Exercise aim:
Every line from the one with "Select display 2 rectangle" to the end of the listing below must be printed exactly, with no other text and no pictures.

Material supplied:
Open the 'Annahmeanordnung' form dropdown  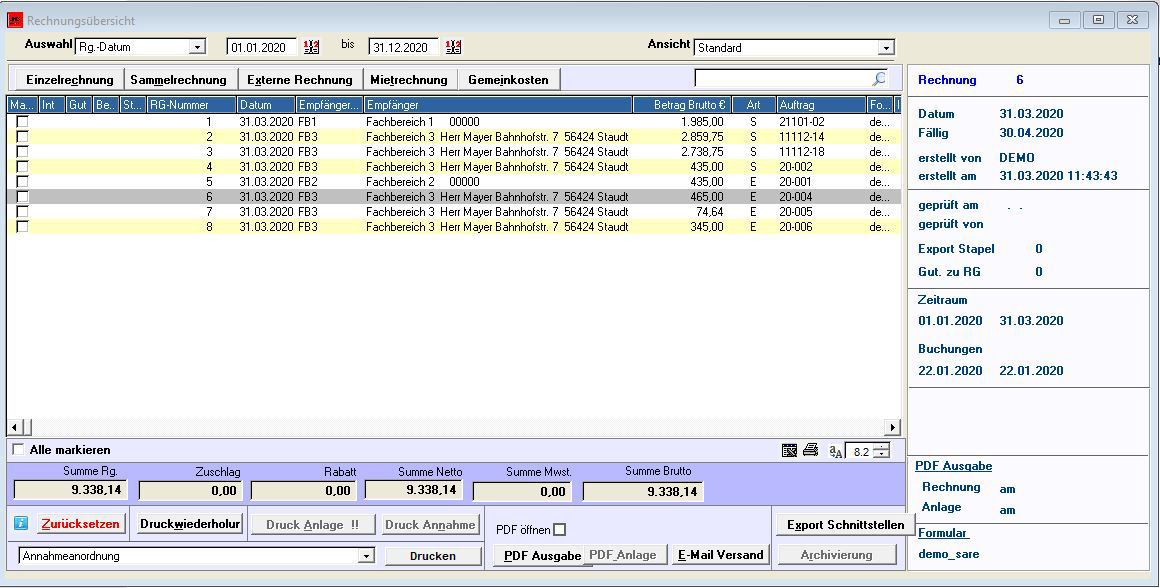pyautogui.click(x=366, y=556)
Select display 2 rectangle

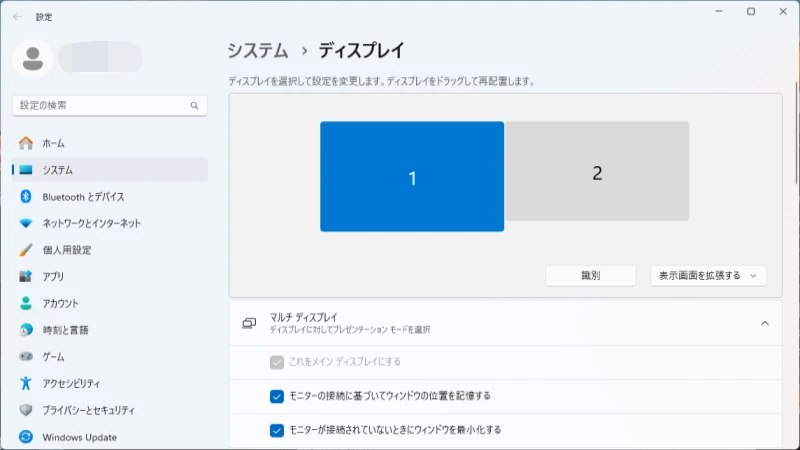click(597, 171)
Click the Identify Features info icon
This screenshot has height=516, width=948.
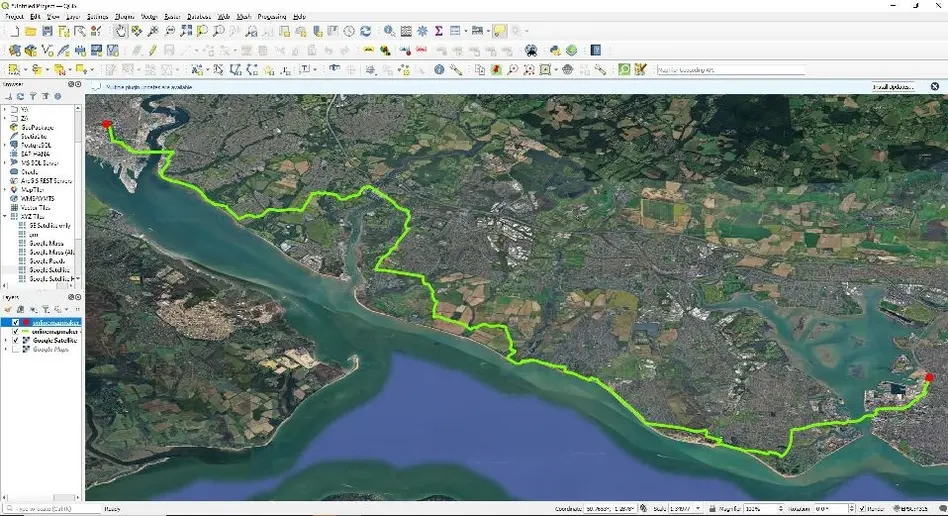click(389, 32)
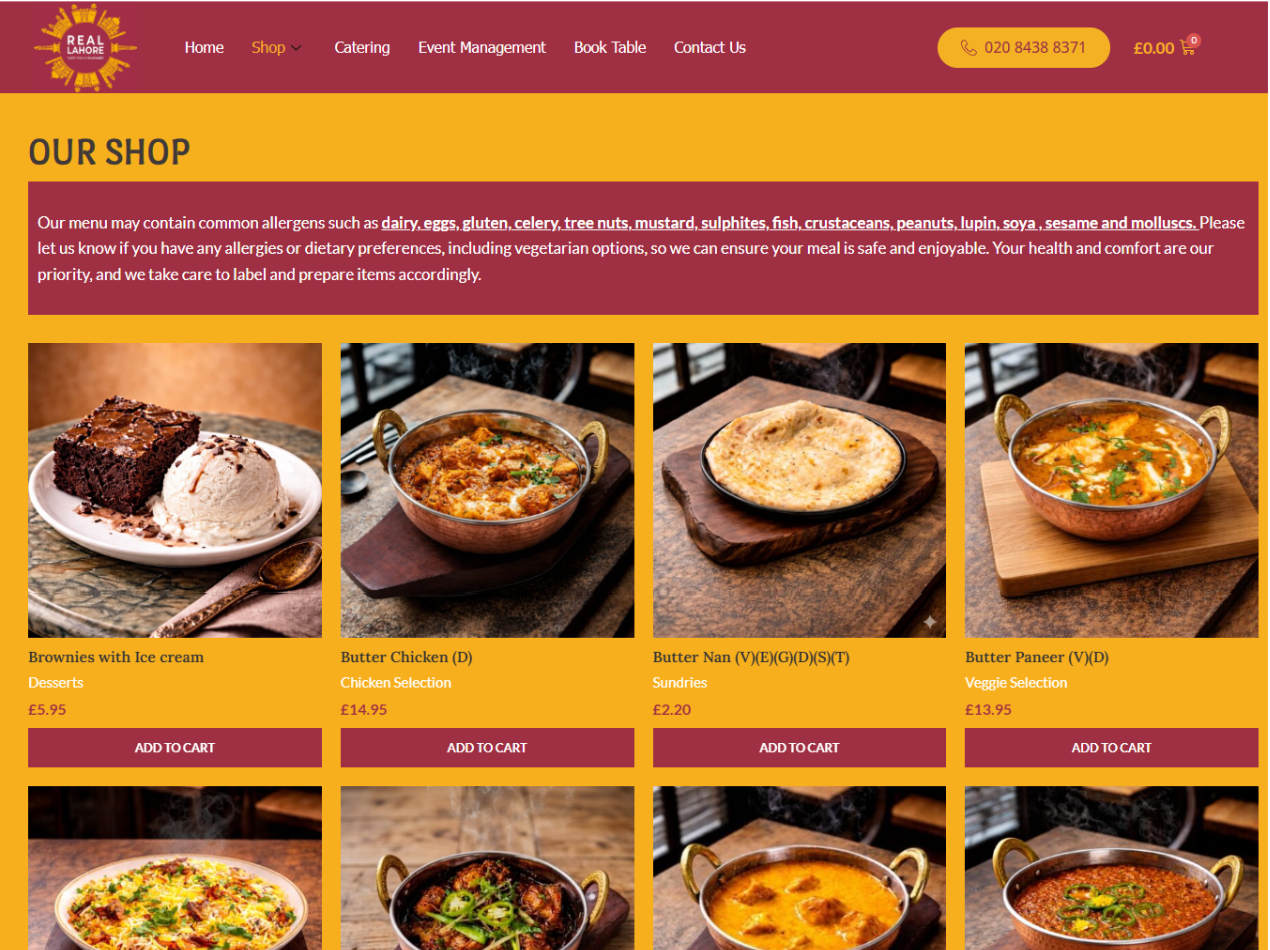1270x950 pixels.
Task: Click the phone icon in call button
Action: click(968, 47)
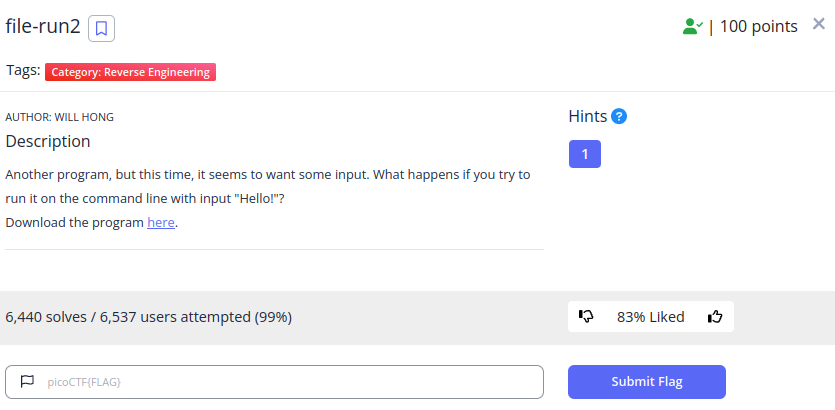
Task: Click the solves and attempts statistics text
Action: click(x=149, y=317)
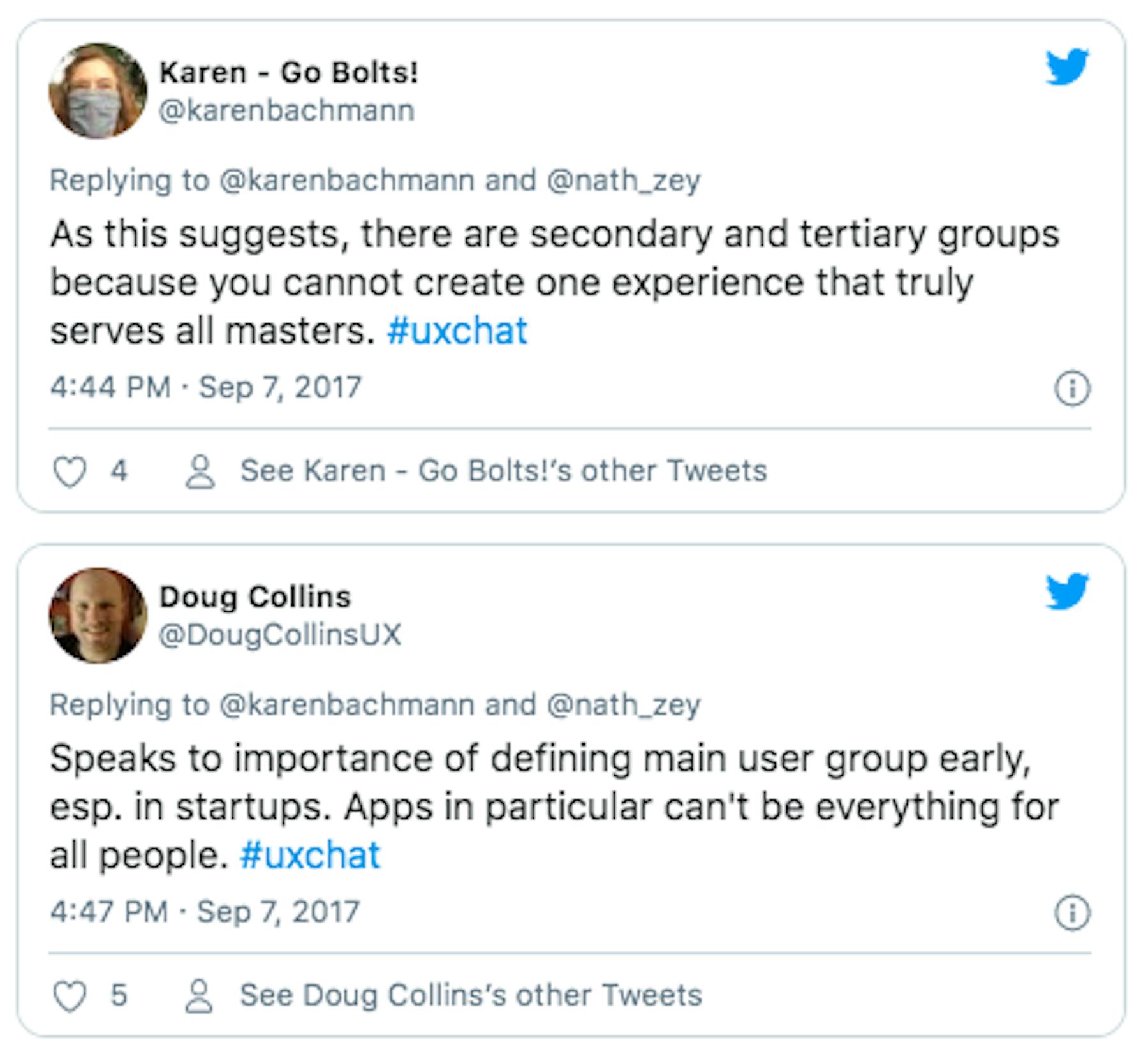
Task: Click See Doug Collins's other Tweets
Action: [x=471, y=995]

Response to the task:
Select display 2 rectangle

click(597, 171)
Click the Identify Features info icon
This screenshot has height=516, width=948.
click(389, 32)
1270x950 pixels.
Task: Click the phone icon in call button
Action: click(968, 47)
Task: Click the solves and attempts statistics text
Action: click(x=149, y=317)
Task: Click See Doug Collins's other Tweets
Action: [x=471, y=995]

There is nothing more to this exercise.